Editor’s Note: This project brought together the perspectives of two experts from Africa to amplify the perspectives of local underrepresented civil society actors with respect to U.S. international aid.
Nadia Nata (Benin) is an Africa peace and security specialist with experience working in Africa in regional organizations, INGOs, and local civil society groups.
Seydina Ndiaye is a social entrepreneur and the cofounder of a Senegalese civil society organization that seeks to empower community-level agents of change. They are uniquely qualified to comment on the complexities of international aid and grassroots-level development.

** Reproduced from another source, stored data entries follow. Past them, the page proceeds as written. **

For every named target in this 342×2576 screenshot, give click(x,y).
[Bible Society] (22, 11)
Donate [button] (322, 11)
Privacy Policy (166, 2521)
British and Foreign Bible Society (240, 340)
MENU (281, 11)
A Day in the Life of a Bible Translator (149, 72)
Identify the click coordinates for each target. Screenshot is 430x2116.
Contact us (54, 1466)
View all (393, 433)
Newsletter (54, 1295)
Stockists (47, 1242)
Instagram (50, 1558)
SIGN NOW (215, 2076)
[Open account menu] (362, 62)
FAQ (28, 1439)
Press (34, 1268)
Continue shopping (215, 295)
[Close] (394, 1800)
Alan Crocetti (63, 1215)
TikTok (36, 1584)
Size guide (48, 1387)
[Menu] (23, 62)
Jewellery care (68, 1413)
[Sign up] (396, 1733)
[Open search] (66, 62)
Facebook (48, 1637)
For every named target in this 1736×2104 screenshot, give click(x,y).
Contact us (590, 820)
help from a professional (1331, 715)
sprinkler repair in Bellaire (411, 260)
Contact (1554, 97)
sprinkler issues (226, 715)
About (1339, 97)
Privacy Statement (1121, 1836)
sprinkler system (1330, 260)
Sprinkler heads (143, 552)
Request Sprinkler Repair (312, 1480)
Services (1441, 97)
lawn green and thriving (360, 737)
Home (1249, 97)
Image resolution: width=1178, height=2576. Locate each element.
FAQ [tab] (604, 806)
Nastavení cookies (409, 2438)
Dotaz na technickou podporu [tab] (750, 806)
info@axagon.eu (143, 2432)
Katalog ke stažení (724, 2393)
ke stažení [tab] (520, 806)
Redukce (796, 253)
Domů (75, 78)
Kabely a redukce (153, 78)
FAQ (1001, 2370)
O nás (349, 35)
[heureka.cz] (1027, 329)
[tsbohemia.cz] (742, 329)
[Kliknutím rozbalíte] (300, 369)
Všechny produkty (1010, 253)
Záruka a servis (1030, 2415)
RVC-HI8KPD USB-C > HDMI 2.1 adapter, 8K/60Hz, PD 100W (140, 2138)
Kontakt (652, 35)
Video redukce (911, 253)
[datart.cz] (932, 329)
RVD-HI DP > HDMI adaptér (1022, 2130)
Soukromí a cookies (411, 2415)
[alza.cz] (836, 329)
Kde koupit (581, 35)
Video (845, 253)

By Aude Darnal, Research Analyst, Reimagining US Grand Strategy
Introduction
During the past two decades, the U.S. government has dedicated several hundred billion dollars to U.S. international aid to fund programs aimed at fostering peace and addressing development and humanitarian challenges in target countries. Yet, many of these countries continue to lag behind in human development indexes.
In West Africa, local actors often decry their marginalization in the design and implementation of aid programs, as well as the lack of sustainability and adequacy of such programs to address local needs. Indeed, in 2023, less than 10% of U.S. aid reached local organizations, despite a commitment of the U.S. Agency for International Development (USAID) to channel 25% directly to these organizations by 2025. This imbalance between local and foreign actors’ roles severely undermines local civil society organizations’ (CSOs’) participation in addressing community needs. Practically, top-down funding models perpetuate inefficiencies, reinforce the dependency of communities on foreign intervention, and marginalize those targeted by aid from decision-making processes.
To achieve sustainable development, aid governance should be refocused by directing international assistance to local actors and reframing funding mechanisms in line with grassroots priorities. Of course, challenges exist in terms of local capacities and the bureaucracies of donor organizations. However, the U.S. government should adopt a differentiated approach to the contexts in which it intervenes in order to leverage existing competencies, help develop them when necessary, and address U.S. aid actors’ own limitations. This would ensure that U.S. international assistance is used to build on existing initiatives at the local level and help champions of change to become self-sufficient, breaking from a dependence on foreign aid.
This policy brief highlights opportunities for U.S. aid to be redesigned to better support CSOs through more inclusive community-driven strategies.
Empowering Local Voices: Strengthening Civil Society in West Africa
Nadia Nata, Senior Research Associate, Amani Africa Associates, shares perspectives from Benin.
West African countries face challenges both internally — inadequate institutions, ineffective governance, high unemployment, and climate change — and externally, including geopolitical dynamics, the global economy, and transborder crime. In recent years, these difficulties have led to setbacks in democratic governance, as well as insecurity, political instability, persistent poverty, violent extremism, coups, and armed conflicts. For example, several West African countries — such as Chad, Guinea, Mali, and Niger — are in the bottom 20 of the 2023-24 United Nations Development Programme’s Human Development Index and the 2024 Global Social Progress Index.
Only a few West African countries, such as Benin and Côte d’Ivoire, have recently been able to raise sovereign capital owing to their economic performance. Given the scarcity of most West African governments’ budgets, aid remains crucial for the region to address development challenges. Local CSOs can play a pivotal role in ensuring programs have a lasting impact.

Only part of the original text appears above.